BEAUTY CONTESTS HAVE evoked criticism for a variety of reasons, but the Uttar Pradesh Government's decision to ban them deserves to be condemned in the strongest terms. The State's Chief Minister, Mr. Rajnath Singh, has said the reason for prohibiting such contests is because they are ``against Indian culture'' - a justification that has, at once, both a familiar and a dangerous ring. In recent times, an imagined Indian culture has been served up as an excuse for bigots to conduct violent attacks on virtually anything they disagree with or are opposed to. Plays, cinema, music shows, painting - there is not a single area of creative expression that has not come under the wild and frenzied purview of the self-styled culture police. Whether it was the damaging of the sets of the film ``Water'' or the ransacking of artist M. F. Husain's residence, the justification was the very same: ``It is against Indian culture''. Given such a background, it is extremely disturbing to find a Chief Minister using the same argument to slap a ban on beauty contests. In the past, the role of the culture police was played by unruly bigots who portrayed themselves as saviours of the Hindu cultural ethos. In the case of the informal ban on beauty contests, we have the State itself appropriating the same role - an extremely dangerous development, to say the least.

It is another thing that beauty contests are not attractive events. They have a tacky underbelly and, as feminist groups point out, they play a role in encouraging the commodification of women. In a male-dominated world which puts far too much emphasis on the way women look, there is something retrograde about events which categorise women on the basis on appearances and accord such titles as Miss World and Miss Universe to the ostensibly prettiest contestant. In the face of strong protests all over the world, the organisers of beauty contests themselves have been forced to address and counter this criticism if only through unconvincing attempts to dress up such contests as tests of both ``beauty and brains''. A few mundane questions to ostensibly test the contestants' wit and intelligence hardly persuades anyone that the contest is about ``much more than good looks''. But their inclusion suggests that the organisers of such contests are under pressure to demonstrate that they are not the human equivalent of cattle shows.

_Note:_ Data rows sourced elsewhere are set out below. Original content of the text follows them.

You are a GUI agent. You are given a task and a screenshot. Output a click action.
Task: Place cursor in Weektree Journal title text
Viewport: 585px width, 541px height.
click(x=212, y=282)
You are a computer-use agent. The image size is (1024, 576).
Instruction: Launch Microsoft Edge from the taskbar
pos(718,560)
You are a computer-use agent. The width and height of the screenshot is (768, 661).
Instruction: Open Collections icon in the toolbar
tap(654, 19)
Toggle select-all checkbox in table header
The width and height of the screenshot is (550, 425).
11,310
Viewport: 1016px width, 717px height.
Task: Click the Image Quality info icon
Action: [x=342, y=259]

Mr. Rajnath Singh and feminist groups may share a common aversion for beauty contests, but there is a radical difference in the nature of their objections. The latter's protests derive from apprehensions that women are being commodified - a progressive concern which has the betterment of women in mind. The former's beef is totally prosaic. It is grounded on the tired old argument that such contests promote insidious Western values that are inimical to Indian culture. And it stems from certain male chauvinist beliefs about how women should behave and what they should wear. There is an enormous difference between policing women's welfare and being a mere culture cop. It is one thing for people to register their distaste or even protest against beauty contests. It is quite another to ban it - whether via public fiat or through the indirect means that the BJP Chief Minister has evidently chosen to employ. Beauty contests may be countered through the politics of orderly protest and through arguments of reason. The important question is whether they denigrate women, not whether they violate some imagined cultural code. In his obsession to defend what he regards as the Hindu cultural ethos, Mr. Rajnath Singh has failed to recognise this important distinction.